On 18/05/2020 15:29, Fr. Samuel Springuel wrote:
On 18 May, 2020, at 9:37 AM, antlists <address@hidden> wrote:

define trombone-notes.ly as a target, define it as changed if its dependencies change, 
and say "it doesn't exist as a file that can be created with a command".

Right, that’s the step I’m trying to automate.  Make itself cannot determine 
the list of prerequisites.  You either need to do that manually (a real pain) 
or provide a tool that can examine a file, determine what its prerequisites are 
and then write them out in a way that make understands.

 From the manual for GNU Make: 
https://www.gnu.org/software/make/manual/html_node/Automatic-Prerequisites.html#Automatic-Prerequisites

The example there uses the -M flag for a C compiler.  I’m looking to come up 
with an equivalent for LilyPond.

Okay, does that mean you want a list of all the lilypond include files, or just your own?
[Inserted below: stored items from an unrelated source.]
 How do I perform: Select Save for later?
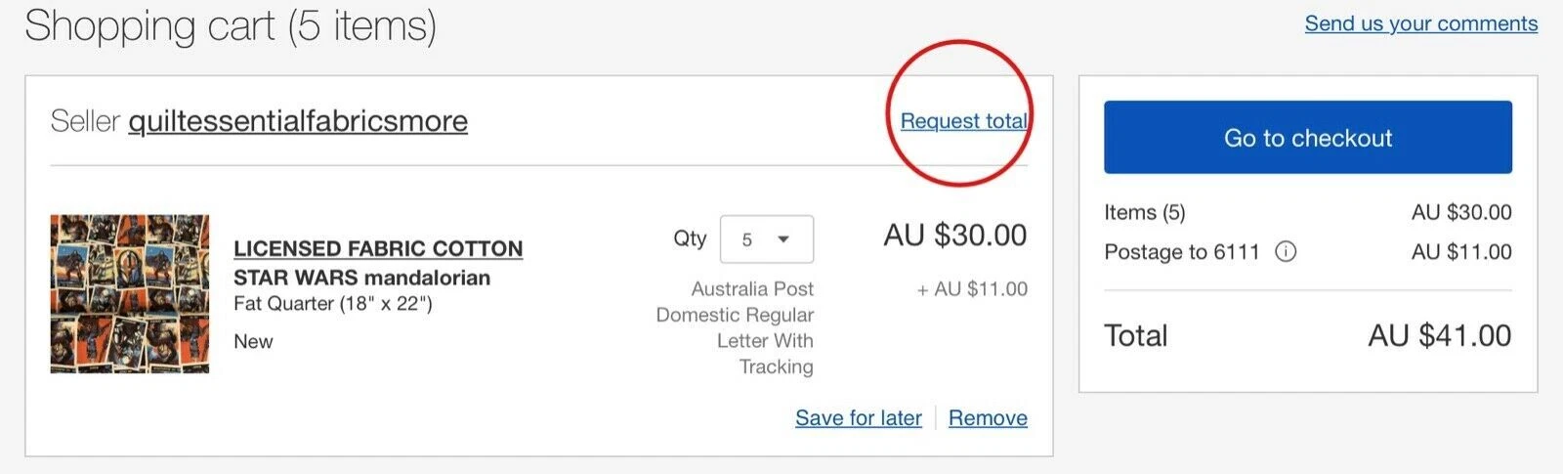[x=859, y=418]
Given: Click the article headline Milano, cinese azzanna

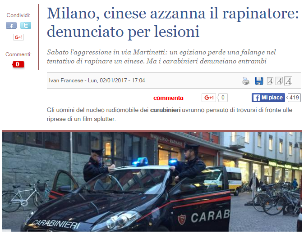Looking at the screenshot, I should 173,22.
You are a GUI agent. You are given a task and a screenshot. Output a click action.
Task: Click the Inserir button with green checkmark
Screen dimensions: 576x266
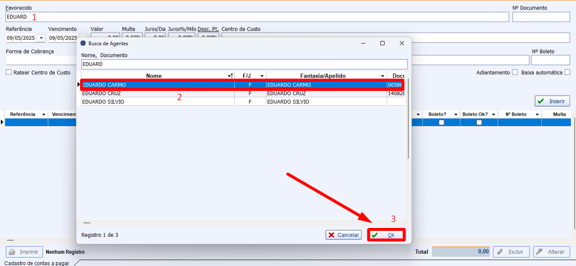tap(552, 101)
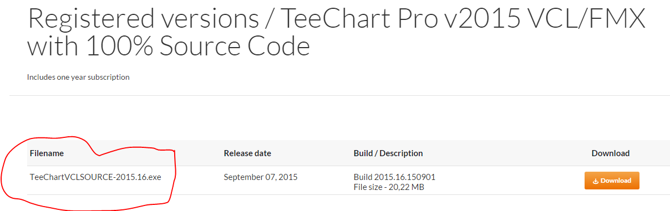This screenshot has height=211, width=670.
Task: Select the TeeChartVCLSOURCE-2015.16.exe filename
Action: [95, 177]
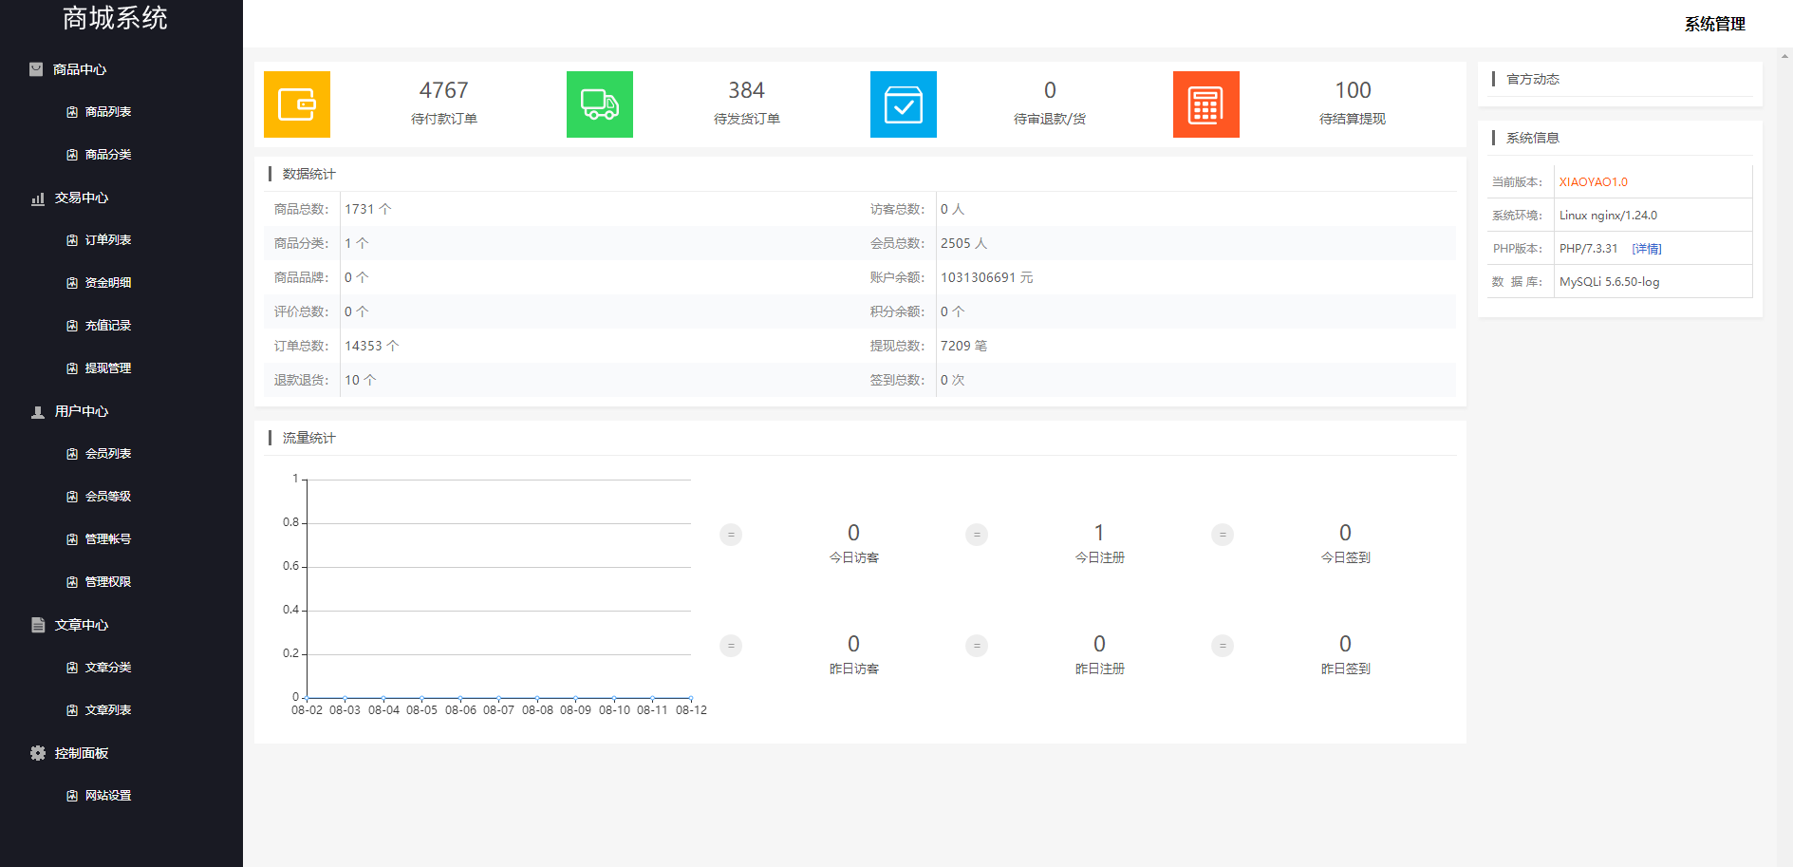Click the gear icon beside 控制面板
The image size is (1793, 867).
(38, 753)
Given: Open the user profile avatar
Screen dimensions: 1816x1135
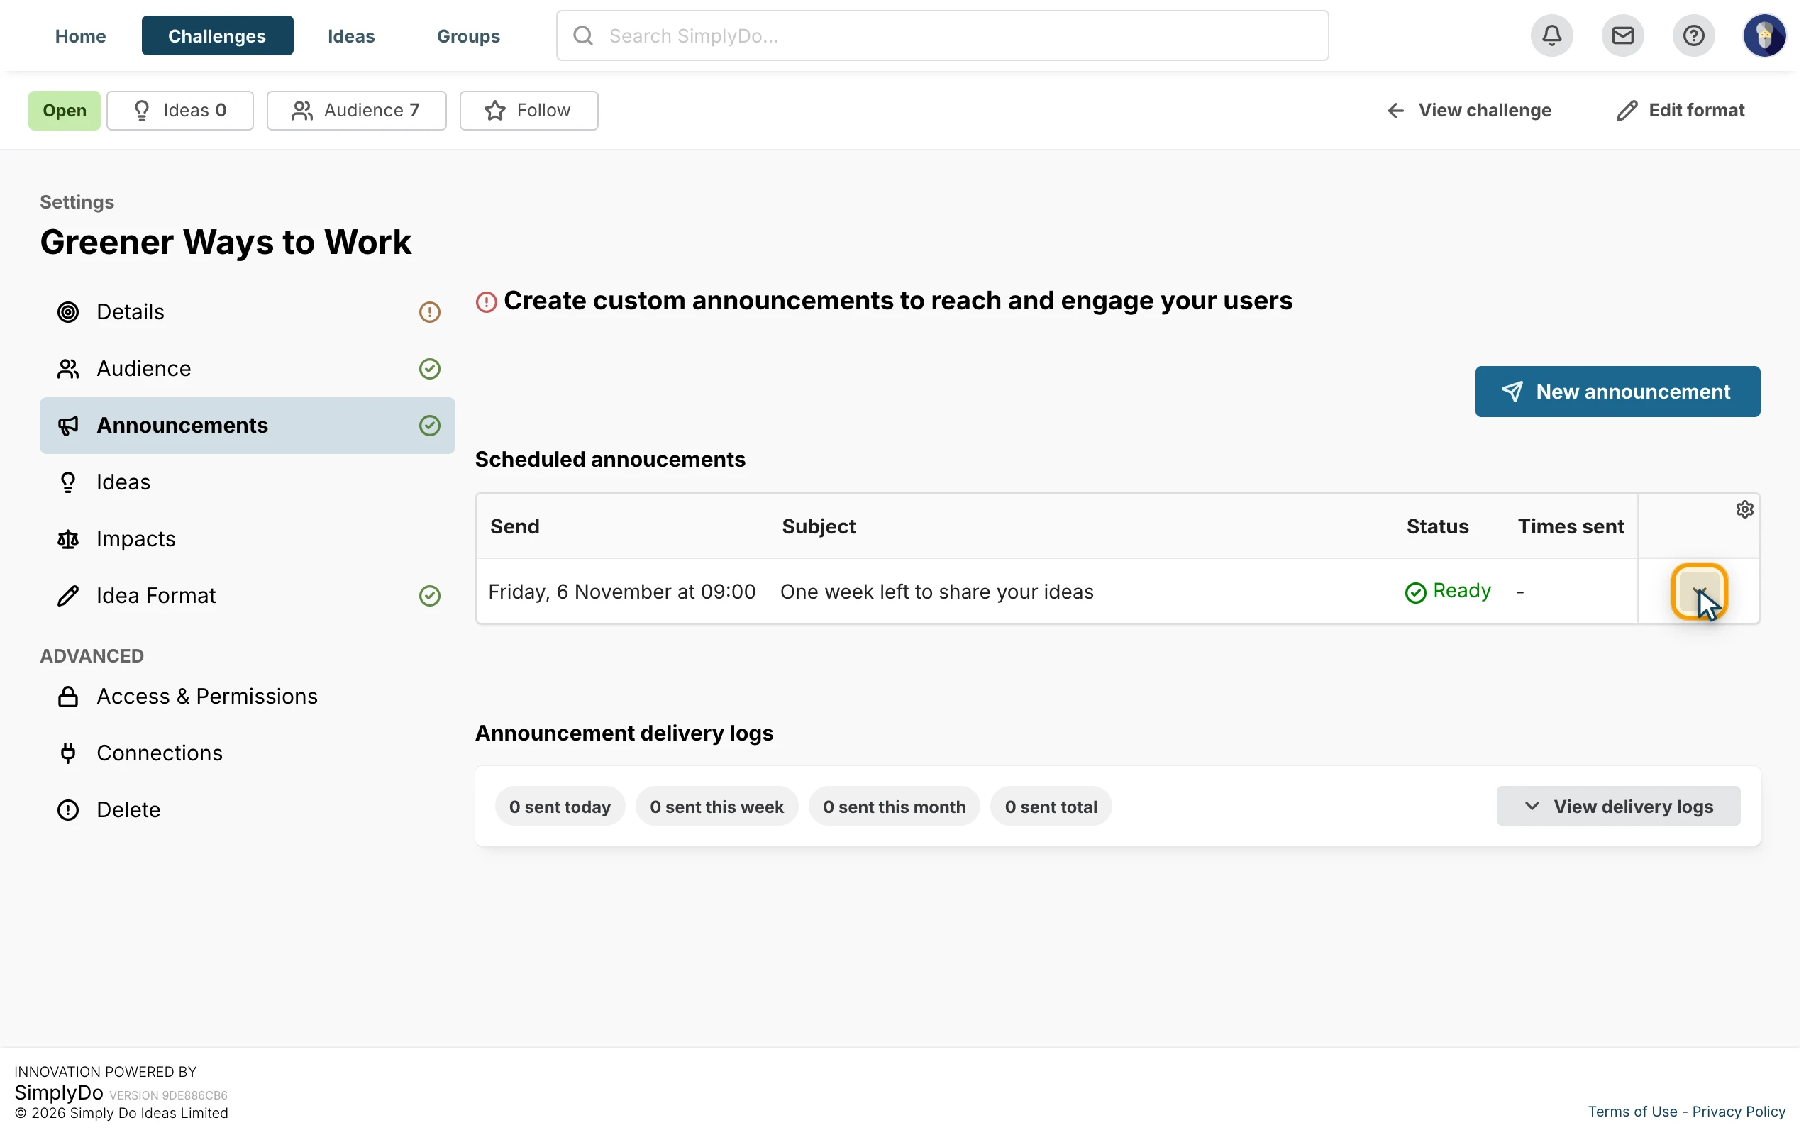Looking at the screenshot, I should pos(1763,35).
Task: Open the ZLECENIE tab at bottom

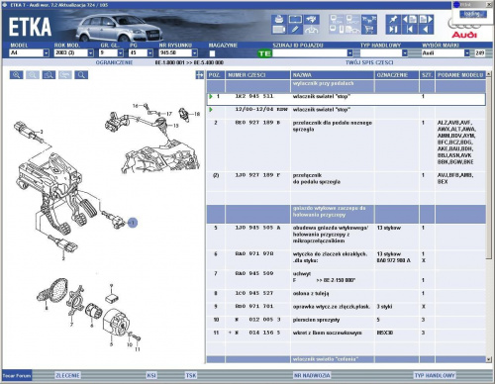Action: (67, 375)
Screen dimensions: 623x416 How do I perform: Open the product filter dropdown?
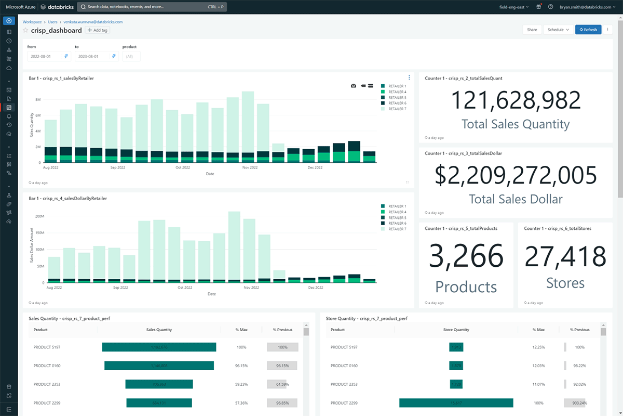[131, 56]
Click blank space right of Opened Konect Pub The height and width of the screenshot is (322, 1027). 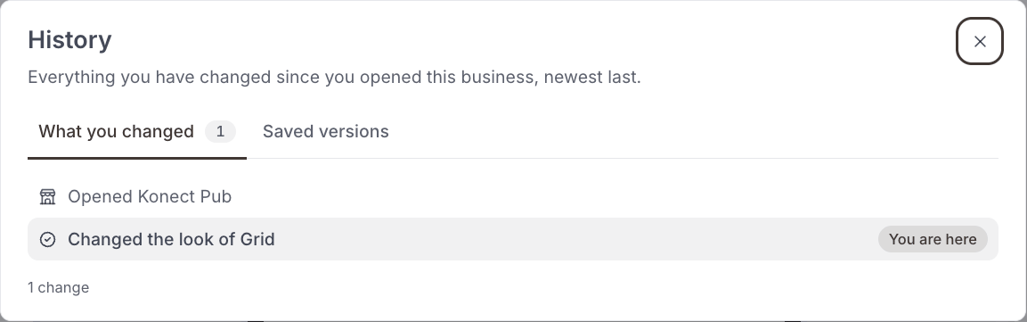click(615, 197)
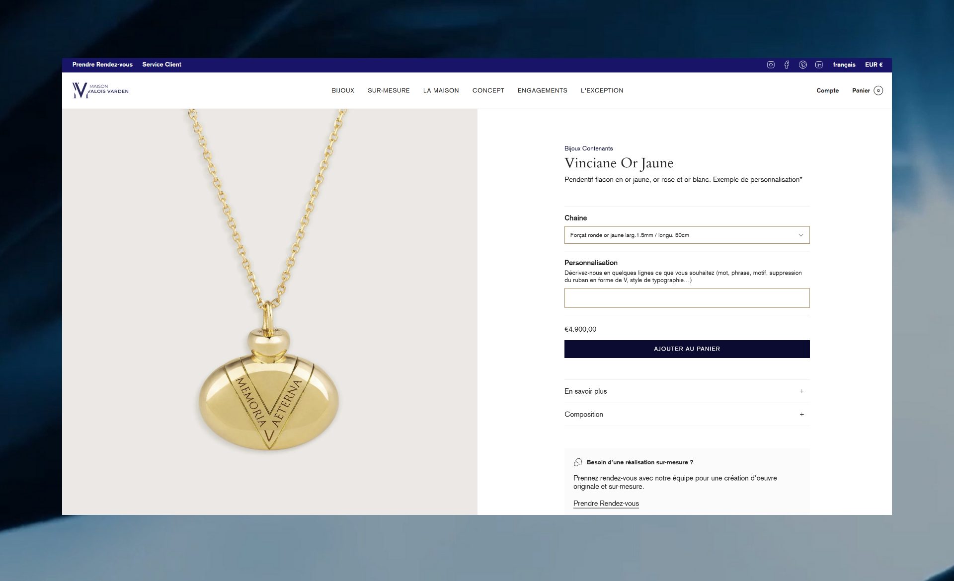This screenshot has height=581, width=954.
Task: Click the Maison Valois Varden logo
Action: click(x=100, y=90)
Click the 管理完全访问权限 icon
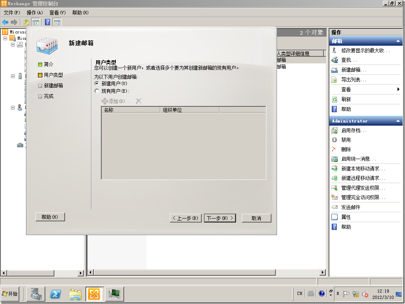The width and height of the screenshot is (405, 304). point(334,197)
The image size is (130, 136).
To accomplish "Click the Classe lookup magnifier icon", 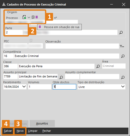I will pyautogui.click(x=98, y=66).
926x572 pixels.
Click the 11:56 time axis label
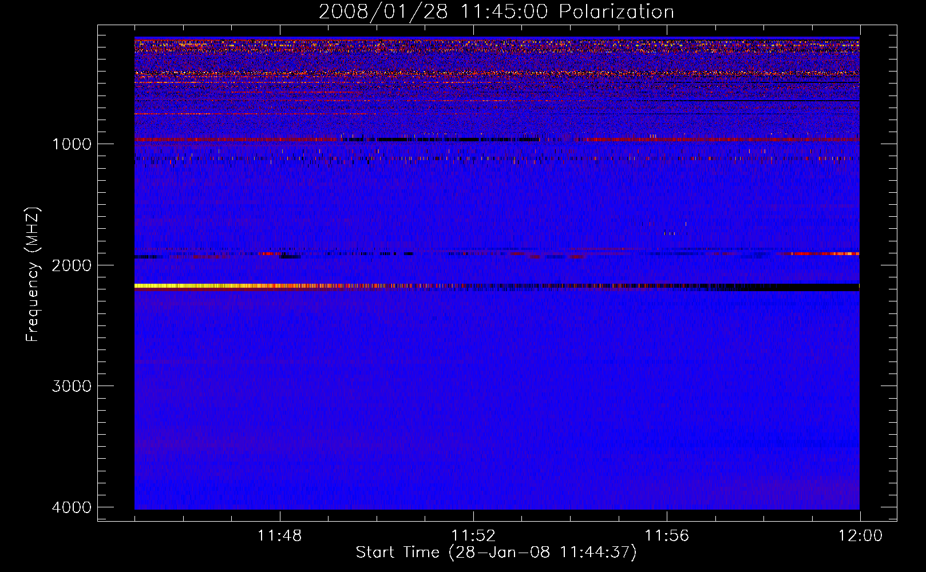point(667,535)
If you're digging into the internals of lilypond, then it'll be a big job, and makes it dangerous to upgrade lilypond. Because I assume that means you're actually modifying lilypond's internal structure. What I do, anything of lilypond's that I modify, I split it out into my directory structure, and then over-ride lilypond's version from within my source. That way, what happens to lilypond during an upgrade is no concern of mine (other than changes to syntax which mess up my source :-)

If it's just your own files you're concerned about, then grep will probably do the trick. I don't know how to recurse directories, but making it search all the files in a directory for "include", and tell you which file it found that line in, is pretty basic.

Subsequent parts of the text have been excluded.